Muito se tem discutido, especialmente no Setor Público,
sobre direito de atualização de software. A coisa acontece mais ou menos assim.
Um órgão do governo publica um edital de licitação para comprar "n" licenças de
um dado software. Insere-se no contrato uma cláusula obrigando a contratada a
fornecer suporte e eventuais atualizações de software que porventura venham a
ser disponibilizadas. O fabricante lança uma nova versão do produto, com as
mesmas funcionalidades da versão anterior e algo mais. O órgão público solicita
a nova versão. O fornecedor informa que não se trata de uma atualização e sim
de um novo produto. O órgão discorda e entra na justiça para obter o que acha que tem
direito. E o imbróglio está formado. Afinal, o órgão tem ou não direito à nova
versão? O quê é uma atualização de software?
Essa não é apenas uma questão técnica.

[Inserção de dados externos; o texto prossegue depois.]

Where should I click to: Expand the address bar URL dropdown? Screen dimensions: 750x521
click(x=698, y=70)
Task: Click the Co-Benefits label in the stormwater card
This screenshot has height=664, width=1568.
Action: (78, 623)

É também jurídica.
Depende não apenas das peculiaridades técnicas da nova versão solicitada, mas
também do texto contratual. Infelizmente, não encontrei sequer um parecer ou
artigo jurídico sobre o assunto. Mas independentemente disso, quero fomentar
aqui uma discussão em torno do bom senso.
Em primeiro lugar, acredito que suporte e atualização de
software são coisas bem diferentes e que não deveriam estar misturadas. Uma
coisa é prover suporte para algo já conhecido. Outra coisa completamente
diferente é garantir a entrega de uma atualização que nem sequer ainda existe e
sabe-se lá se vai existir algum dia. Trata-se de algo imprevisível que
compromete a precificação do contrato. Na melhor das hipóteses, o fornecer vai
cobrar um adicional por essa imprevisibilidade e isso aumenta
desnecessariamente o custo do contrato para ambas as partes. Acho que um
contrato no máximo deve prever suporte e garantia de funcionamento para as
funcionalidades declaradas explicitamente no edital.

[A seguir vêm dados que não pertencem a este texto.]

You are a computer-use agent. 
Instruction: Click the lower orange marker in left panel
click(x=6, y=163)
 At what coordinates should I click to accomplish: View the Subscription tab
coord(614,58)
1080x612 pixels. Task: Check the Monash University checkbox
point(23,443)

Em segundo lugar, acho que os órgãos públicos estão
confundindo “atualização de software” com “versão de software”. A confusão
procede, pois em geral um software atualizado pelo fabricante gera uma nova
versão. Até aí tudo bem. Ocorre que, se o fabricante passar a oferecer uma nova
versão em substituição à antiga, incluindo novas funcionalidades ou talvez as
mesmas só que de uma forma diferente, trata-se de um outro produto e não há
mais que se falar em “atualização”. Desculpa aí, Governo, mas o fabricante não
é obrigado a fornecer um produto X se você comprou Y. E se tal cláusula existe
no contrato, para mim ela é abusiva, economicamente inexequível e nula por si
só. É como se comprássemos um carro modelo 2014 e o fabricante fosse obrigado a
substituí-lo pelo modelo 2015 assim que fosse lançado. Uma coisa é a fabricante
honrar a garantia do veículo ou então promover um recall para corrigir um
problema com potencial de comprometer o uso previsto do carro. Isso é um
direito do consumidor. Atualização de software deveria ser apenas aquelas melhorias ou correção de bugs (patches) que eventualmente são disponibilizadas livremente pelo fabricante sem custo adicional para aqueles que já possuem uma licença.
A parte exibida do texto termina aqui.